Somaliland was part of Somalia until 1991, when it seceded during the country's civil war. When Somaliland first declared independence, its government was built around a single clan and lacked accountable political institutions. Business leaders eventually agreed to provide funds, but not until the government agreed to develop representative and accountable political institutions (a concession that politicians made only out of necessity, as it weakened their own grasp on power).

In one notable incident, the government was forced to implement democratic reforms in exchange for tax revenues from Somaliland's main port. These revenues total less than $30m a year – a fraction of the more than $100m the government would have received from aid organizations if Somaliland had been eligible for international assistance. It is difficult to imagine that the owners of the port would have been able to exact the same concessions if the government had other funding options.

As a result of these negotiations over tax revenue, Somaliland has become an exceptional democracy. It has held multiple presidential, parliamentary and district-level elections. It has seen multiple peaceful handovers of power, including to a minority clan. It even survived a presidential election that was decided by an 80-vote margin without resorting to violence.

While the government's limited finances prevent it from providing an ideal level of public goods, the stability it has ensured has led to an economic revival, massive gains in primary schooling, and significant reductions in infant mortality. It has also been able to facilitate a strong response to the current food shortages, which is evident in this World Food Programme map of the current incidence of famine. To be sure, there is still much work to be done but, in context, Somaliland's accomplishments are, in the words of Human Rights Watch, "both improbable and deeply impressive".

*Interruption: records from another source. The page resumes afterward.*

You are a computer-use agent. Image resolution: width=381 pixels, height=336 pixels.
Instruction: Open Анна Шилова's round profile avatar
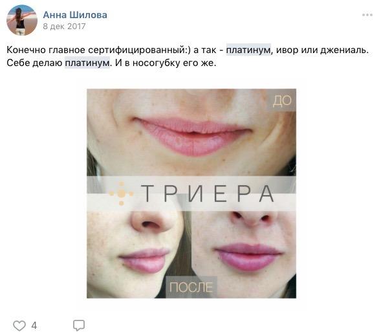[x=22, y=20]
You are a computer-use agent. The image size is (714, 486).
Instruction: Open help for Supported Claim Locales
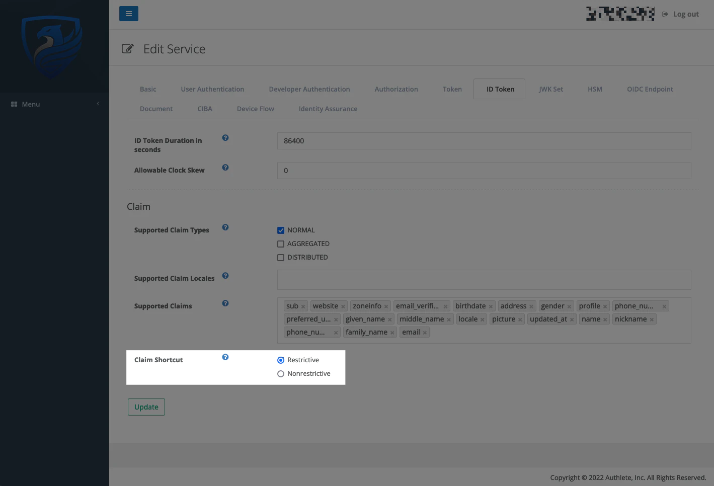[225, 276]
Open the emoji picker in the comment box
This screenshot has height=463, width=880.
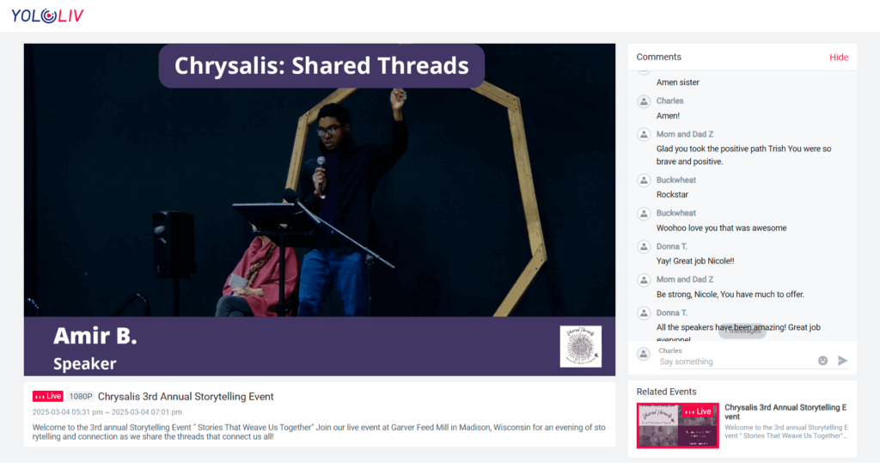822,361
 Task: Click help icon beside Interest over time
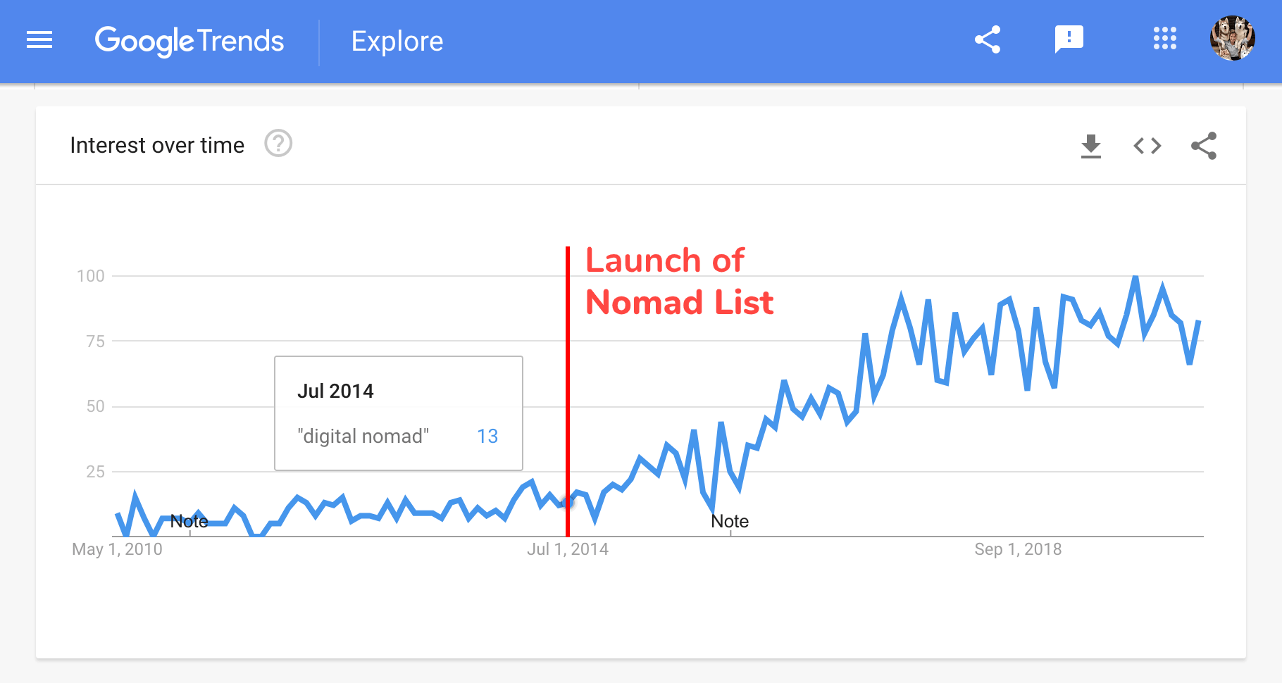tap(278, 144)
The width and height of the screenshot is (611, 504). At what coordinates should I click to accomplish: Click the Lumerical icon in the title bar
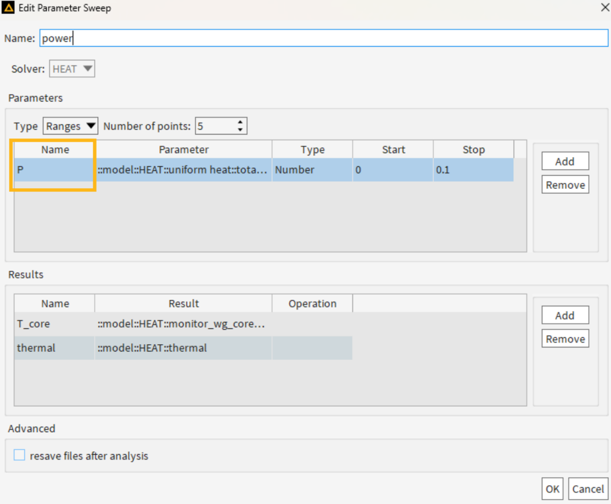(x=9, y=8)
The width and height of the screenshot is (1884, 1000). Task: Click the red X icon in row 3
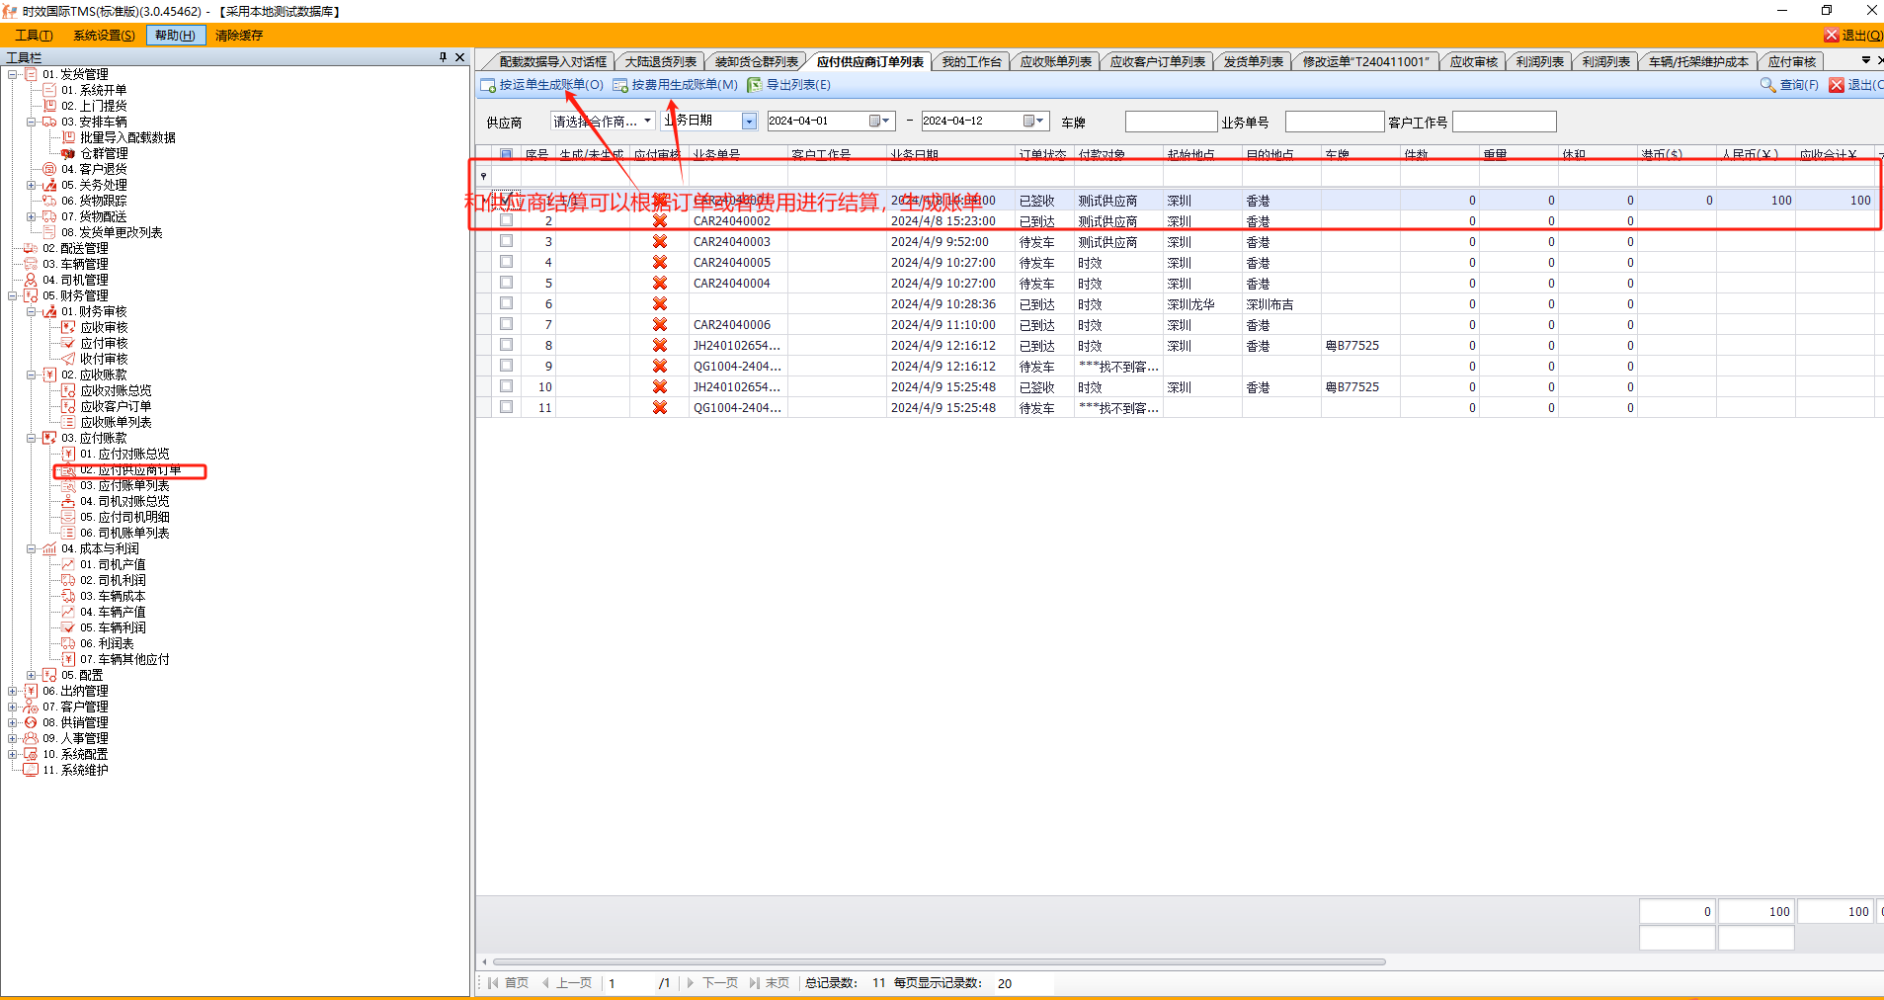tap(660, 241)
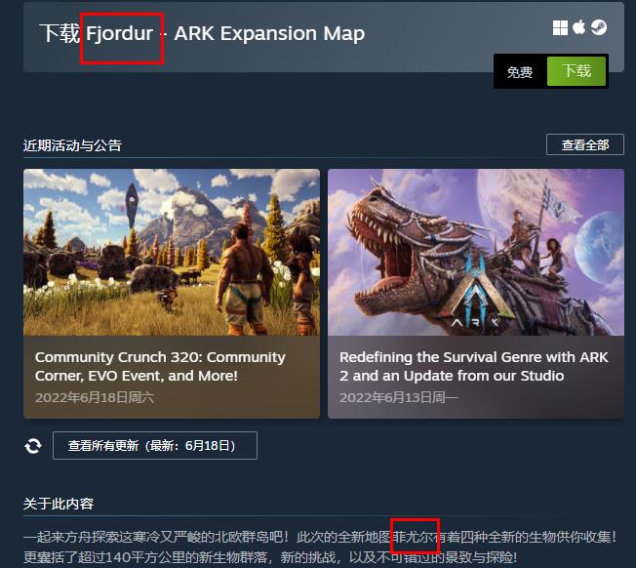Click the 2022年6月13日周一 date text
636x568 pixels.
[399, 397]
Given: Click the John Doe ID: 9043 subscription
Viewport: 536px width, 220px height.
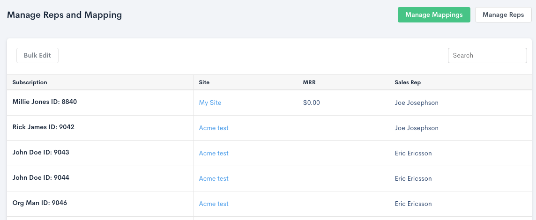Looking at the screenshot, I should point(41,152).
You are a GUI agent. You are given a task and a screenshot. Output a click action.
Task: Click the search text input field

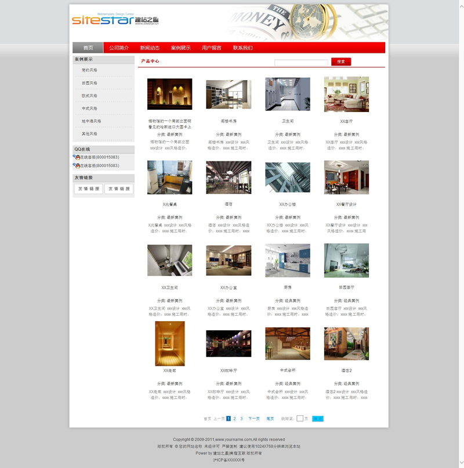pos(301,62)
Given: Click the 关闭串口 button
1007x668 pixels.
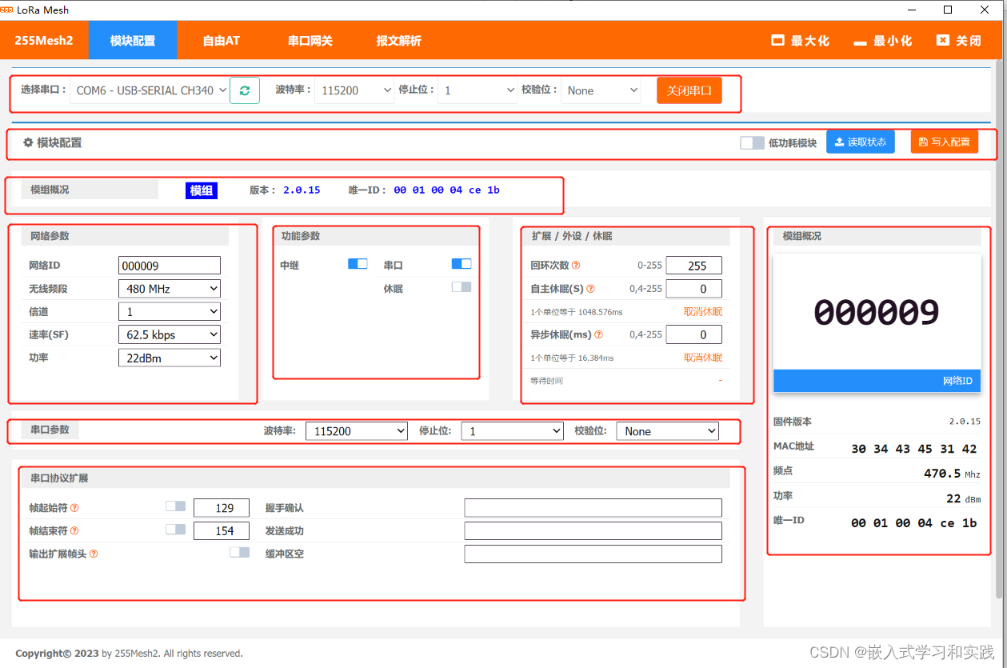Looking at the screenshot, I should 689,90.
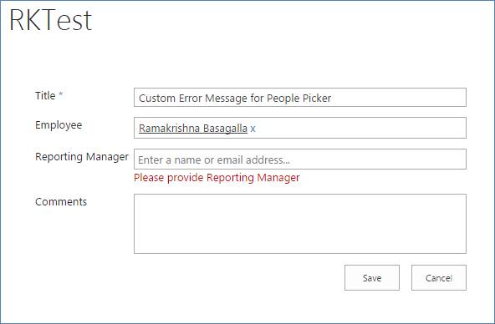This screenshot has height=324, width=495.
Task: Click inside the Comments text area
Action: (300, 224)
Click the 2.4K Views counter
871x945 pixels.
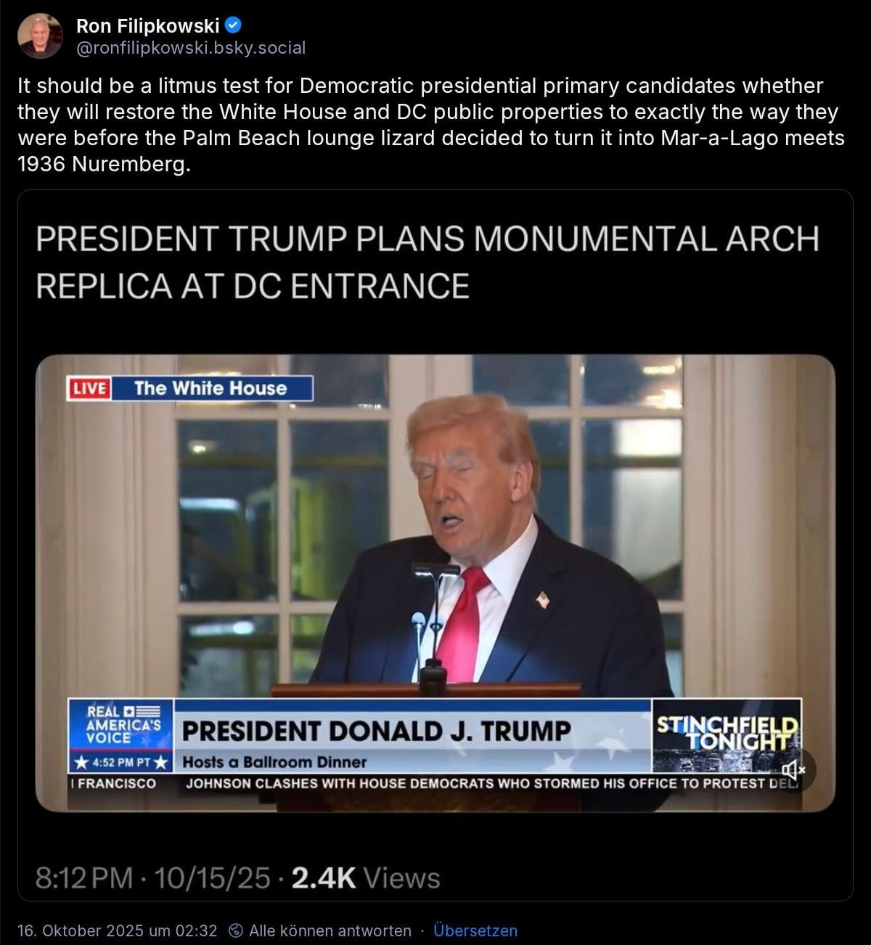(365, 878)
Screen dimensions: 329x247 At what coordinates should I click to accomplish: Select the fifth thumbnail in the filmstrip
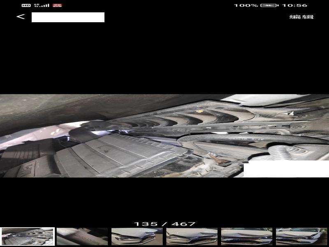point(246,236)
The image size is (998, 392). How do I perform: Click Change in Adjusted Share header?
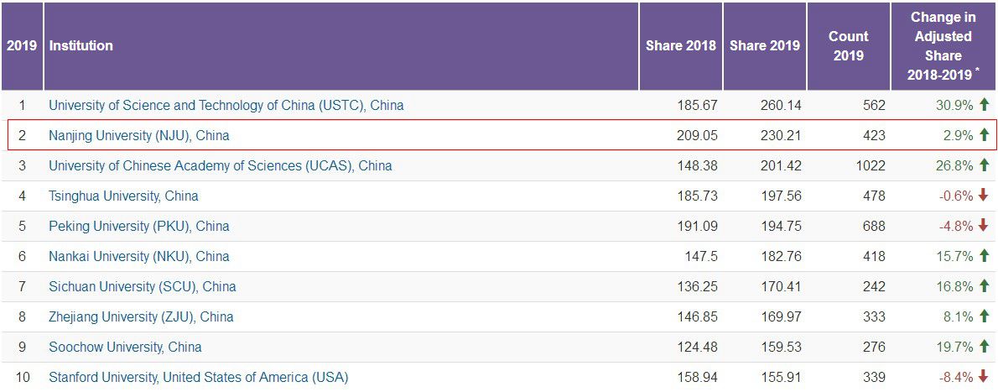943,46
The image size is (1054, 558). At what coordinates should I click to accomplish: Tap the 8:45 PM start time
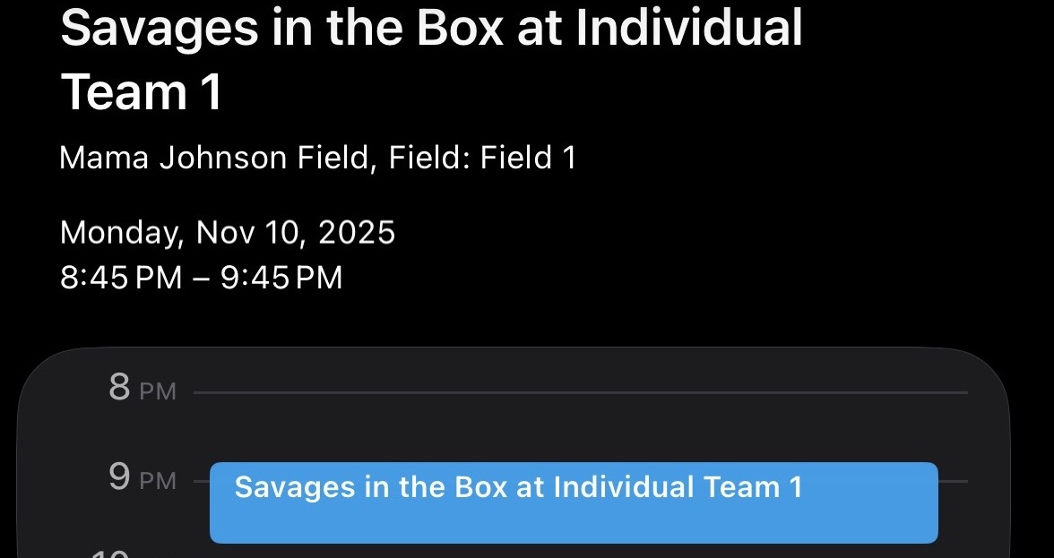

Of course, one might wonder whether Somaliland's experiences can be generalized. In fact, the idea that government dependency on local tax revenues makes it more accountable has a strong historical pedigree. Political scientists and historians have long argued that the modern, representative state emerged in medieval Europe in large part as the result of negotiations between autocratic governments that needed tax revenues to survive inter-state conflicts and citizens who demanded accountability in return. Only recently, though, have development professionals have begun to recognize the implications of this line of research for modern development policy.

Certainly, not all foreign assistance is bad. Aid has clear benefits against which the potential harms discussed here must be weighed on a case-by-case basis. In a country like Nigeria, where the government has ample access to oil revenues, foreign assistance is unlikely to affect the relationship between citizens and the government. In many countries, though, aid is the largest single source of government revenue; there are 16 sub-Saharan countries in which the ratio of foreign assistance to government expenditure is greater than 50%, and in 10 of those, this ratio is greater than 75%. If these aid levels damage the quality of governance in recipient countries – as Somaliland's experience suggests they may – then it might be the case that, in the long run, less money may actually do more good.